Two trained research assistants of Russian origin conducted the all
interviews in Russian. The interviews took place in the youth’s room at
home and lasted on an average for one hour. The interviews focused on the
main patterns of media usage, while distinguishing between different print
and electronic media in the Russian, Hebrew and English languages; the
gratifications sought and acquired from these media; and the roles of different
media in the participants’ social and family lives. In addition, a series of open-
ended questions were asked about various aspects of the participants’ social
and cultural integration, such as the use of the Russian and Hebrew languages
in everyday life; friendships with Israeli-born children; and the sense of
belonging to the host society and to the homeland.

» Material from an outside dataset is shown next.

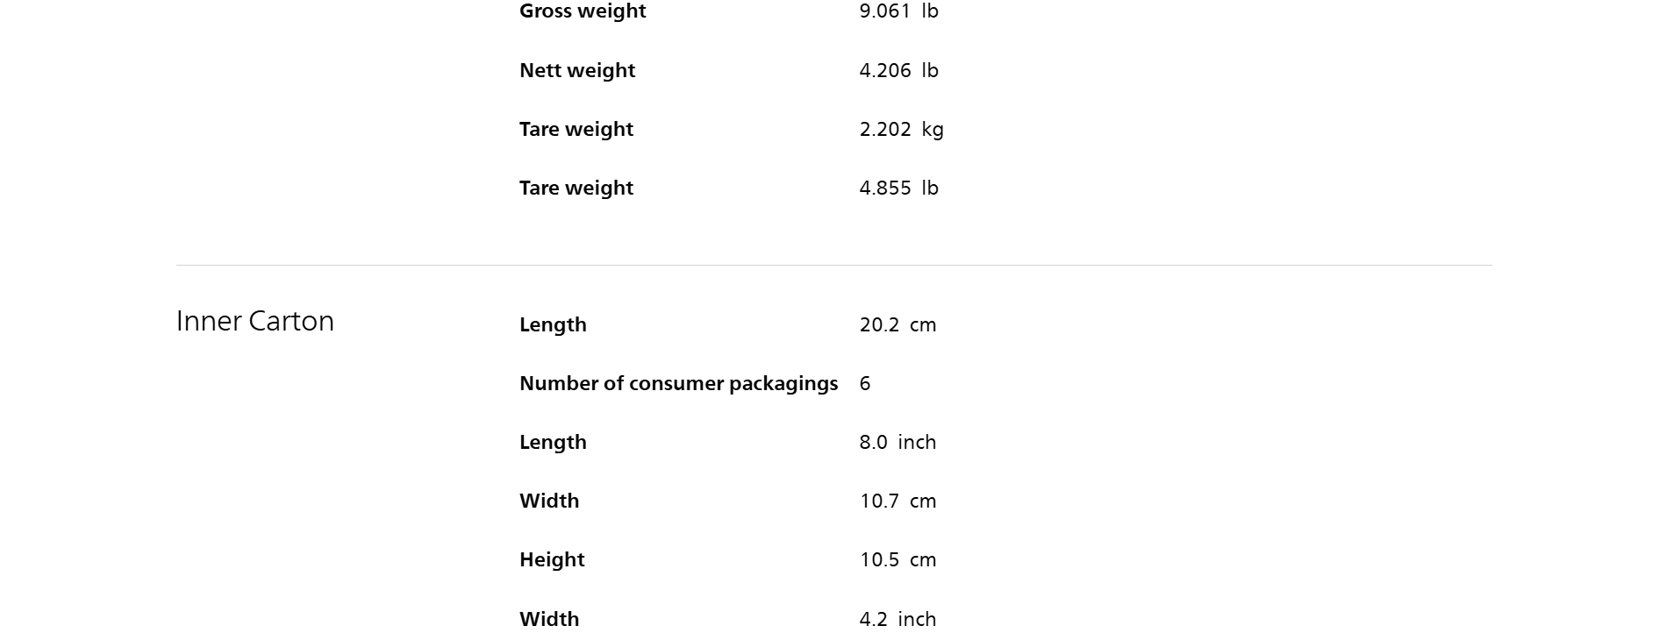Select the 10.7 cm width value
Screen dimensions: 1666x633
pos(897,501)
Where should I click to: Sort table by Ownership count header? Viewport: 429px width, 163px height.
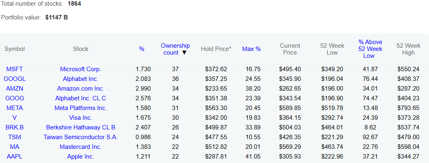coord(175,49)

Although the interviews did not focus solely on the internet, this medium
emerged as the most central theme. As a result, a significant part of the
interviews was directed to questions regarding the participants’ access to the
internet; how much time was spent surfing the internet; favorite websites,
their main characteristics and the reasons for surfing m; other internet-related
activities; patterns of internet surfing before immigration; the attitudes and
meanings associated with internet-related activities, and so forth.
The interviews were audiotaped, transcribed verbatim and submitted to a
grounded analysis, as is customary in qualitative studies (Lindlof and Taylor,
2002). Each transcript was read and reread and coded for emerging categories.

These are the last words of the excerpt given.